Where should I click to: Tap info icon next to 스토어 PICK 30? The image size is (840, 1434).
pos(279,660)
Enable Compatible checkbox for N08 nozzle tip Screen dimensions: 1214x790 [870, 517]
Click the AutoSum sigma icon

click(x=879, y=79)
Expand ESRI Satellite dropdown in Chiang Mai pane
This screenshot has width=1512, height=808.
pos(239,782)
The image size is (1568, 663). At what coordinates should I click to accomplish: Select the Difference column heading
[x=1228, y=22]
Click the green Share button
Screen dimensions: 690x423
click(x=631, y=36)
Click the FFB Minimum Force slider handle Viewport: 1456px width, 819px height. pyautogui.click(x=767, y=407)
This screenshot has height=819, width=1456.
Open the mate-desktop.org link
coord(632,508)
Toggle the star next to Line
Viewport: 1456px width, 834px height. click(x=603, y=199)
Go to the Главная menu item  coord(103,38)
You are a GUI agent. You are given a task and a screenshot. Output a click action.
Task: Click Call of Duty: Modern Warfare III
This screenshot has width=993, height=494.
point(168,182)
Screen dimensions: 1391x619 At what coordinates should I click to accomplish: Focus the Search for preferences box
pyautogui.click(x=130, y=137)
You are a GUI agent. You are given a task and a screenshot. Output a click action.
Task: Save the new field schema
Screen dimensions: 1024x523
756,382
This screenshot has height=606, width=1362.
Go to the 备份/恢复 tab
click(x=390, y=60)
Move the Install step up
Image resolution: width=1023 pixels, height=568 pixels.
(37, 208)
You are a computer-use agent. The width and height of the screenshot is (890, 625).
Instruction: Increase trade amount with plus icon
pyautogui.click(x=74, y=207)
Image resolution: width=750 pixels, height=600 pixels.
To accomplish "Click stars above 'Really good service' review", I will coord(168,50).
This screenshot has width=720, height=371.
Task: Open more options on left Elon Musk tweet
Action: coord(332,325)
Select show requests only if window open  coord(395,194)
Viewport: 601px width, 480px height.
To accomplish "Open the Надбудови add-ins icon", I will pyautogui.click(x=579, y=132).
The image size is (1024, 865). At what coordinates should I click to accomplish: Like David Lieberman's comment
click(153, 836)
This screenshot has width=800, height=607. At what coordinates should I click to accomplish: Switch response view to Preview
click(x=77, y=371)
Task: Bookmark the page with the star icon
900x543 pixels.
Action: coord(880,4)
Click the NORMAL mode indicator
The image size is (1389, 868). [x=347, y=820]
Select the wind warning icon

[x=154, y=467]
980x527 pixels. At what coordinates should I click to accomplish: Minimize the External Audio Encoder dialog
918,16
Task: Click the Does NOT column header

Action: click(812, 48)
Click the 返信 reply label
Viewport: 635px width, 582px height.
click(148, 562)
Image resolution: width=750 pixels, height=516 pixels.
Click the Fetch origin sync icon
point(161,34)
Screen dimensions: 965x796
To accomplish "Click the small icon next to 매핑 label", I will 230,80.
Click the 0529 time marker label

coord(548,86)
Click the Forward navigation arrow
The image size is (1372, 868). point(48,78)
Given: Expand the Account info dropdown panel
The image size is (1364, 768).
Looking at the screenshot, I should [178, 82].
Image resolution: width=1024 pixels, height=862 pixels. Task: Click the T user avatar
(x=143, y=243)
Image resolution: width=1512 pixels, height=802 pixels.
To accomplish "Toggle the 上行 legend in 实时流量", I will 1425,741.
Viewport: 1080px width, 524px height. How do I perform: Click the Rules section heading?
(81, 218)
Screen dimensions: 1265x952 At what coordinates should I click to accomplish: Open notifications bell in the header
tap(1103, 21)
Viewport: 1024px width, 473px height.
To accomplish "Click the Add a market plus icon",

**WHAT IS BEING ASKED:** Please pull out each line of the records above that contains the word "with", copying every such line in full.

**THE RESPONSE:**
Instruction: Increase trade amount with plus icon
Task: Bookmark the page with the star icon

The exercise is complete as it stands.